* [Dataset excerpts]:
-- Opening Marker --

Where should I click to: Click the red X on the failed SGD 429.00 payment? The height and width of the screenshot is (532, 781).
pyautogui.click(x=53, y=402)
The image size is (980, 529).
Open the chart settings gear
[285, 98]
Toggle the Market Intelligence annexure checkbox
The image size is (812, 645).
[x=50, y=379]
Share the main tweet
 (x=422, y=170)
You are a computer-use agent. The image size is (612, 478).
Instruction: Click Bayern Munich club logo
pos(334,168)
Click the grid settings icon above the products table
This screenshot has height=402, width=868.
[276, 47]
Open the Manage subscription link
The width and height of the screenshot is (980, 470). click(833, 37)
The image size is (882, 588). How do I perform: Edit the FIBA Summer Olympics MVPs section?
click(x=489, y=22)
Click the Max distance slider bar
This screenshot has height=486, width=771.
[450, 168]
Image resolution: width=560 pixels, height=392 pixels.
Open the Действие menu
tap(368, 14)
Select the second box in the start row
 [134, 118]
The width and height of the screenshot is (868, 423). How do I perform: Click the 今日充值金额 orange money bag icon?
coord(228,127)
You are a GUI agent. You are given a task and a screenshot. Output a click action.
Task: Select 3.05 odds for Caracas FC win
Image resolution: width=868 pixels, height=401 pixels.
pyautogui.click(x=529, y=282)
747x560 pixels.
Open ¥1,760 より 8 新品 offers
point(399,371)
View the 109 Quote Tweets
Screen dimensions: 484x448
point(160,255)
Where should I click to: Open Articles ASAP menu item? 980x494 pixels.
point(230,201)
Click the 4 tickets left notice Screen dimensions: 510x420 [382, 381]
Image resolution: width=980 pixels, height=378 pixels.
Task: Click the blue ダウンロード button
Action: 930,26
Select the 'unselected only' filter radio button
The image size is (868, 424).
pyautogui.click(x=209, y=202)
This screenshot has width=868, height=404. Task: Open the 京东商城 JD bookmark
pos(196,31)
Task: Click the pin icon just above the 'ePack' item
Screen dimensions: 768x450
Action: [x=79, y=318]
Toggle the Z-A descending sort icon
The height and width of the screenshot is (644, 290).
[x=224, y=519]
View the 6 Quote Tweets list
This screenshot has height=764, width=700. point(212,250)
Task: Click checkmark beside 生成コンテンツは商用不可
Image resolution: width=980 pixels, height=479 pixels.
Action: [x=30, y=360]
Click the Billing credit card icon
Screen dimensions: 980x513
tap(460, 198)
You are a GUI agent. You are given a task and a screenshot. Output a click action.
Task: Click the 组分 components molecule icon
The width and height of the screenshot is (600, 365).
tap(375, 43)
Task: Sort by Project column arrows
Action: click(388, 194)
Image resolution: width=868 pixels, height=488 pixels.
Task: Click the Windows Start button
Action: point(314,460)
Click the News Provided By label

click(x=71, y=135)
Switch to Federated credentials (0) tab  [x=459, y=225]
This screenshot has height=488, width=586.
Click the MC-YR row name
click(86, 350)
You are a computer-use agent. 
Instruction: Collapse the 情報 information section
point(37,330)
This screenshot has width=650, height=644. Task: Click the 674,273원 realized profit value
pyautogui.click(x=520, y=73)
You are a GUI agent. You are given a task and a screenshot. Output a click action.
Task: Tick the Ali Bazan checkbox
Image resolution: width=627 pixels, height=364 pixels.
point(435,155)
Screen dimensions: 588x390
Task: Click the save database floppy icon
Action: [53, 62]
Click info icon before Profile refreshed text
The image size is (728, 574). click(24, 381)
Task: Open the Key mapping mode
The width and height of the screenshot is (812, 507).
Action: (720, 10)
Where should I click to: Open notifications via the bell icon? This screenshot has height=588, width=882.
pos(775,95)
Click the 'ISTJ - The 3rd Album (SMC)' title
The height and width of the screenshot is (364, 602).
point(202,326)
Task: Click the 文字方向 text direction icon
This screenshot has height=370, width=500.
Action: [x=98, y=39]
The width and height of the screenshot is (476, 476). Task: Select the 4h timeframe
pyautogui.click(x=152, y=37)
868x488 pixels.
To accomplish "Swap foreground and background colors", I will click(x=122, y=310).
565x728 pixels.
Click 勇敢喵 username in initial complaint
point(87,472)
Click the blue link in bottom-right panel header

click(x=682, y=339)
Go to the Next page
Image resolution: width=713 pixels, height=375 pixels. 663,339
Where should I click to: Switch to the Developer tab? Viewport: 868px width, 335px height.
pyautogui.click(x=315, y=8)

-- Closing Marker --

Scan the records for the string "checkbox" and report each line where it occurs.

Toggle the Market Intelligence annexure checkbox
Task: Tick the Ali Bazan checkbox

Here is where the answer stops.